The Coast Guard led the initial search and rescue mission, a massive international effort that likely cost millions of dollars.
It was not entirely clear who would have the authority to lead what is sure to be a complex investigation involving several countries. OceanGate Expeditions, the company that owned and operated the Titan, is based in the U.S. but the submersible was registered in the Bahamas. OceanGate is based in Everett, Washington, but closed when the Titan was found. Meanwhile, the Titan’s mother ship, the Polar Prince, was from Canada, and those killed were from England, Pakistan, France, and the U.S.

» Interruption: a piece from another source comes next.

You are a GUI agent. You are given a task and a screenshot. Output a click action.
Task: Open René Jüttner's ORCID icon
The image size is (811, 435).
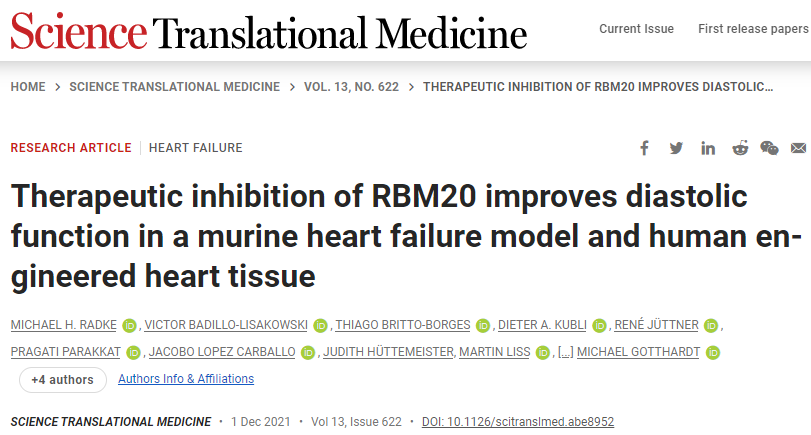tap(711, 325)
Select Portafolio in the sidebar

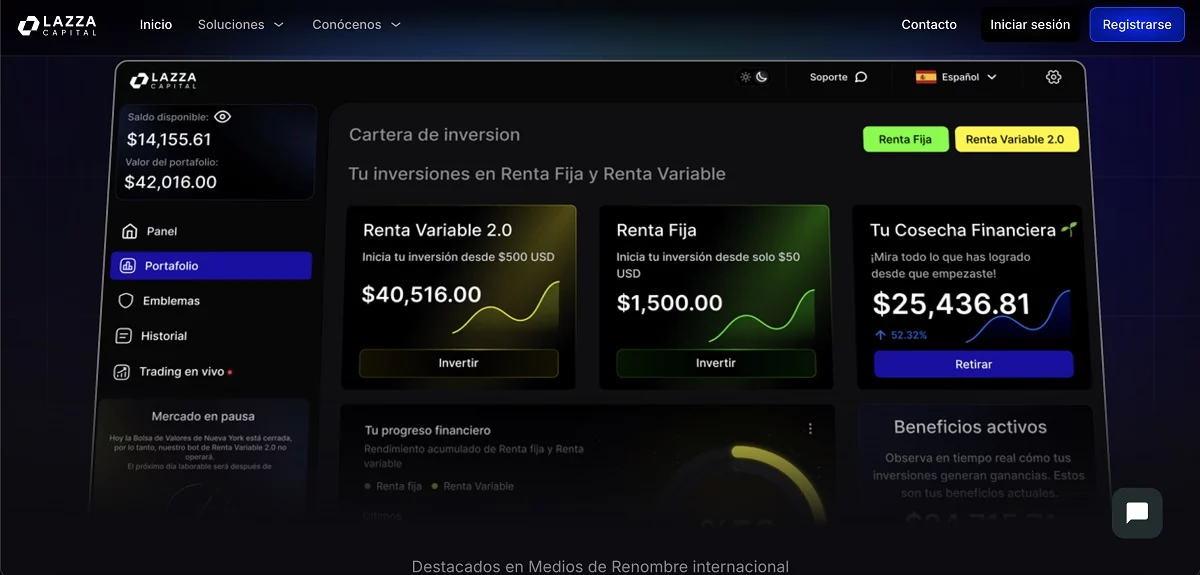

The National Transportation Safety Board said Friday that the U.S. Coast Guard has declared the loss of the Titan submersible to be a “major marine casualty” and the Coast Guard will lead the investigation.
The Coast Guard has not confirmed that it will take the lead.
The deep-sea investigations promise to be long and painstaking. How the overall investigation will proceed is complicated by the fact that the world of deep-sea exploration is not well-regulated.
A key part of any investigation is likely to be the Titan itself. The Titan was not registered as a U.S. vessel or with international agencies that regulate safety. And it wasn’t classified by a maritime industry group that sets standards on matters such as hull construction.
OceanGate CEO Stockton Rush, who was piloting the Titan when it imploded, had complained that regulations can stifle progress.
One question that seems at least partially resolved is when the implosion likely happened. After the Titan was reported missing, the Navy went back and analyzed its acoustic data and found an “anomaly” Sunday that was consistent with an implosion or explosion in the general vicinity of where the vessel was operating when communications were lost, said a senior U.S. Navy official.
The Navy passed on the information to the Coast Guard, which continued its search because the data was not considered definitive, according to the official, who spoke on condition of anonymity to discuss a sensitive acoustic detection system.
The Titan launched at 8 a.m. that day and was reported overdue that afternoon about 435 miles (700 kilometers) south of St. John’s, Newfoundland. Rescuers rushed ships, planes and other equipment to the area.
Any sliver of hope that remained for finding the crew alive was wiped away early Thursday, when the Coast Guard announced that debris had been found near the Titanic.
Killed in the implosion were Rush, two members of a prominent Pakistani family, Shahzada Dawood and his son Suleman Dawood; British adventurer Hamish Harding; and Titanic expert Paul-Henri Nargeolet.
Questions about the submersible’s safety were raised by both by a former company employee and former passengers.